L’humanité n’est plus. Du moins, c’est ce que l’on pensait. Un homme, un seul, a survécu. Il est retrouvé par hasard sur une planète lointaine, échoué dans un sarcophage cryogénique enfoui dans la glace. Il est le dernier témoin d’un monde effacé, même s’il l’ignore encore. Il avait fait une promesse à sa femme enceinte : partir quelques jours en mission, puis endosser le costume du père de famille responsable. Mais rien ne s’est déroulé comme prévu.
Le lecteur suit ce rescapé, réveillé dans un futur trop lointain pour être compréhensible, trop hostile pour être supportable. Ce qui l’anime ? Le souvenir de Kathy, un éventuel retour sur Terre. Cette obsession, désespérée, agit comme un fil rouge dans un album peuplé d’espèces exogènes, de chasseurs de primes et de secrets révélés par bribe.
Traqué dans l’espace fait le grand écart entre la mélancolie d’un survivant et la mécanique brutale du space western. Le dernier humain a une certaine valeur biologique et, dès son réveil, il devient la cible d’une traque interplanétaire orchestrée par les Katzanis, une race redoutée pour sa brutalité.
Six chapitres. C’est ce qu’il faut à Chris Baldie et Michael Park pour caractériser ses protagonistes, les opposer ou les rapprocher, en faisant cohabiter spectacle et moments de respiration.
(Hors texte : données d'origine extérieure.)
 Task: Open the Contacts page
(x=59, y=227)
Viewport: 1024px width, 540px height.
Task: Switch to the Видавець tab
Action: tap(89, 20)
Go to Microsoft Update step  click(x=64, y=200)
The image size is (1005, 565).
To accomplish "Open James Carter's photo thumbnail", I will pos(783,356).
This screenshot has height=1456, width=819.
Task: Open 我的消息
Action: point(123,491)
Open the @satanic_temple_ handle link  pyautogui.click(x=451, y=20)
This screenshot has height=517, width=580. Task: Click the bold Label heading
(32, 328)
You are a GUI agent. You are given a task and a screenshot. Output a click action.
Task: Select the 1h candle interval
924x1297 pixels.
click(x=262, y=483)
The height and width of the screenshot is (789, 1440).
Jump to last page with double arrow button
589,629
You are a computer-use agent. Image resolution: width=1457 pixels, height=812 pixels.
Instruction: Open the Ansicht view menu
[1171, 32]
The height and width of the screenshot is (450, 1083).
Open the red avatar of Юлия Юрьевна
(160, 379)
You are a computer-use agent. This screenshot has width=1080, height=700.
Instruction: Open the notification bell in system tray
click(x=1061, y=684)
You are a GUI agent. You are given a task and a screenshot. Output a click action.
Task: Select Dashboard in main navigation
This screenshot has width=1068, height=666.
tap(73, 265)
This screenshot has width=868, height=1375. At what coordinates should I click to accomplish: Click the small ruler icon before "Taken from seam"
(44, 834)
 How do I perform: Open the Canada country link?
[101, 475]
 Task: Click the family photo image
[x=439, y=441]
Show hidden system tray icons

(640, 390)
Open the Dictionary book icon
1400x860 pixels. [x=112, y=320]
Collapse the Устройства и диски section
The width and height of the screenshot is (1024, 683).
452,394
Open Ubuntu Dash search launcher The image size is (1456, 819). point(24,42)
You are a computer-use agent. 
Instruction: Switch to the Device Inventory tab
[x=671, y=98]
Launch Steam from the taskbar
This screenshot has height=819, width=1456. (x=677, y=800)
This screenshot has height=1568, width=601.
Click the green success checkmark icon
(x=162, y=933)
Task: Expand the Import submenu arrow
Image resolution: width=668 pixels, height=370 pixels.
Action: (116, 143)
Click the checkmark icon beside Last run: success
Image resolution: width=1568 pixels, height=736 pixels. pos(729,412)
Leur récit SF se teinte volontiers d’humanité, de dérision et supporte de nombreuses thématiques, parmi lesquelles l’ostracisme, l’armement militaire, la famille, le deuil ou encore la loyauté.
Par touches successives, à travers une construction non linéaire, le lecteur recolle les morceaux d’un double puzzle mémoriel : individuel, lié au survivant, le « Capitaine », mais aussi spatial, à travers l’histoire des peuples qui coexistent plus ou moins harmonieusement. Qui est vraiment ce capitaine ? Que signifiait cette mission de quatorze jours ? Et pourquoi l’humanité a-t-elle disparu ? Autant de questions qui vont former le cœur battant de l’album.
Le dessin tranche ici avec la gravité du propos : un style cartoonesque semi-réaliste, à mi-chemin entre le comics indé et l’animation rétro, qui surprend par sa capacité à faire passer l’émotion sans surenchère. Le découpage est dense (souvent de nombreuses cases par page) et injecte une énergie continue, proche du montage cinématographique, rythmant l’ensemble avec une efficacité remarquable.
Traqué dans l’espace ne se perd jamais dans les nébuleuses d’un cosmos trop vaste pour son propre bien. C’est un récit à hauteur d’homme, sous ses oripeaux de science-fiction. On y parle d’amour, de mémoire, de solitude, de perte, encapsulés dans une aventure qui ne lâche jamais la bride. À lire.